International Nuclear Services (INS) is a United Kingdom company involved in the management and transport of nuclear fuels. INS is based near Whitehaven, in Cumbria and is operated by Nuclear Transport Solutions, a wholly owned subsidiary of the UK Government's Nuclear Decommissioning Authority (NDA).

==History==
INS began as the Spent Fuel Services division of British Nuclear Fuels (BNFL).
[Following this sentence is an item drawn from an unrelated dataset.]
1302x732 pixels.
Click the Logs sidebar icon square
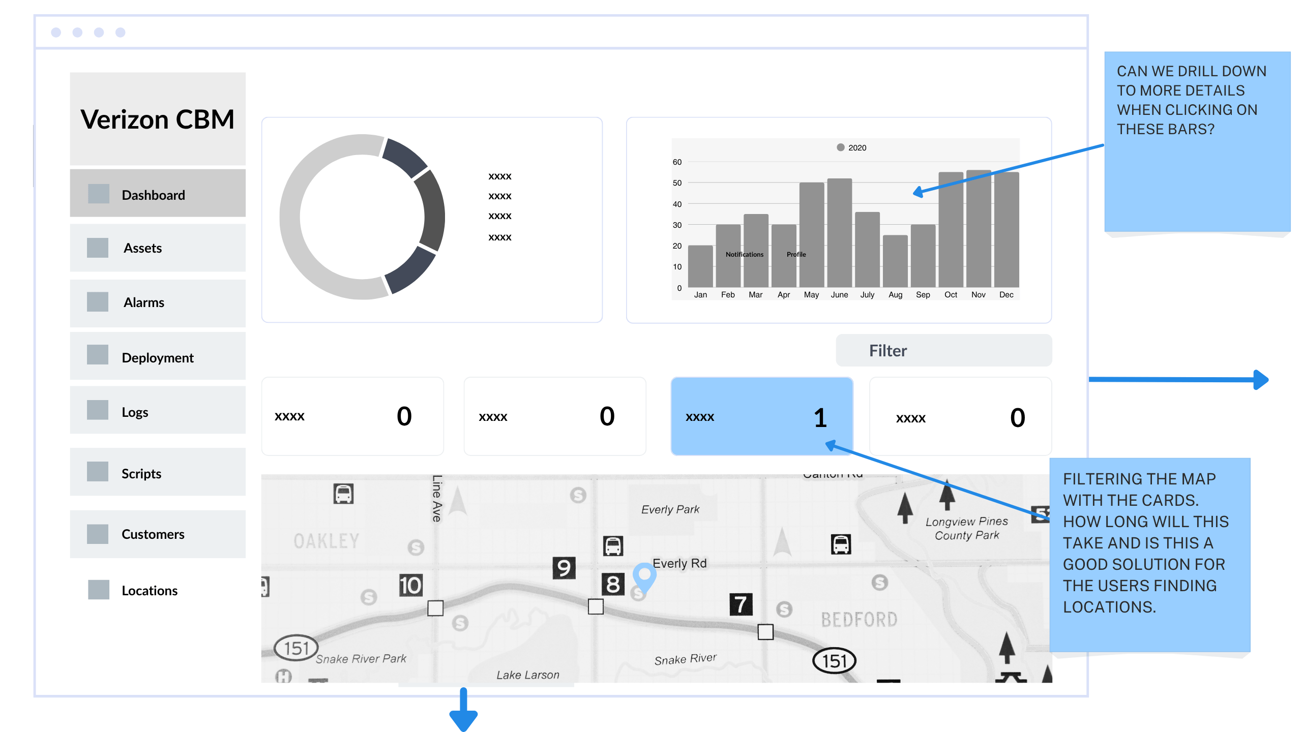click(x=97, y=410)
As part of the restructuring of BNFL, 49% of the business was transferred to the NDA in 2006. It was renamed International Nuclear Services in 2007 and in April 2008, as BNFL was wound up, the NDA acquired the remaining 51% of INS.

==Operations==
INS offers management, consultancy and transport services covering uranium, MOX fuel, irradiated fuel and nuclear waste. It also acts as the NDA's commercial arm, managing contracts for services provided from the NDA's Sellafield and Dounreay sites. As part of this role it works alongside the NDA's Direct Rail Services subsidiary, which transports nuclear materials in the UK by rail.
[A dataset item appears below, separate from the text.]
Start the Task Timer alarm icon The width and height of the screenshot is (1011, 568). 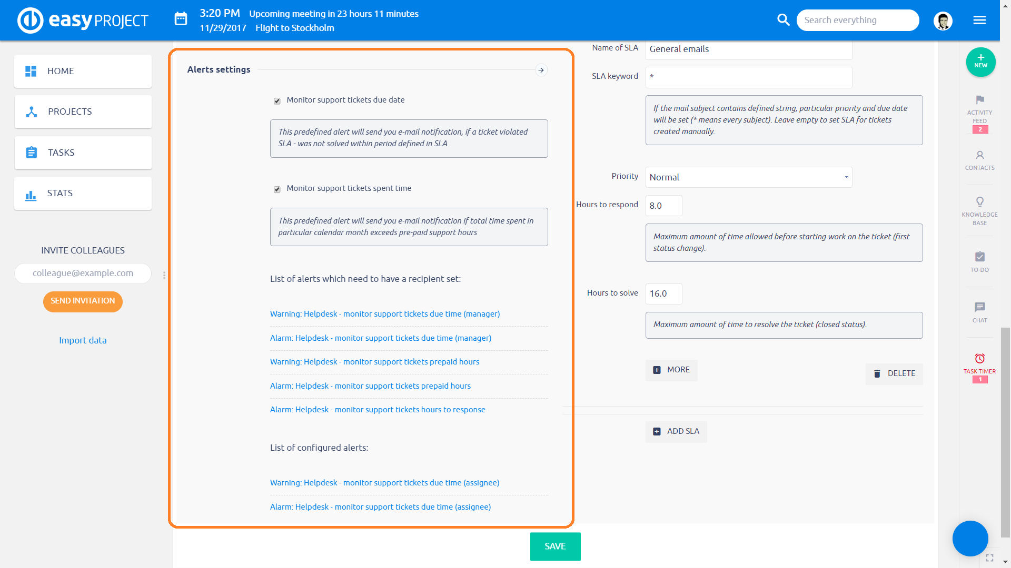point(979,359)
==Pacific Nuclear Transport Limited==
INS conducts most of its transport operations through specialist nuclear materials shipping company Pacific Nuclear Transport Limited (PNTL), in which it has a controlling 71.875% stake. PNTL's remaining stake - Japanese Companies – Kansai, JAPC, Marubeni & Sojitz (15.625%) and Orano TN (12.5%). PNTL's fleet is dedicated to carrying nuclear materials and transports most of its cargoes between Europe and Japan.

The fleet of three ships is managed by AW Ship Management. The vessels are armed for self-defence, and carry a contingent of the Civil Nuclear Constabulary on board to operate the armament.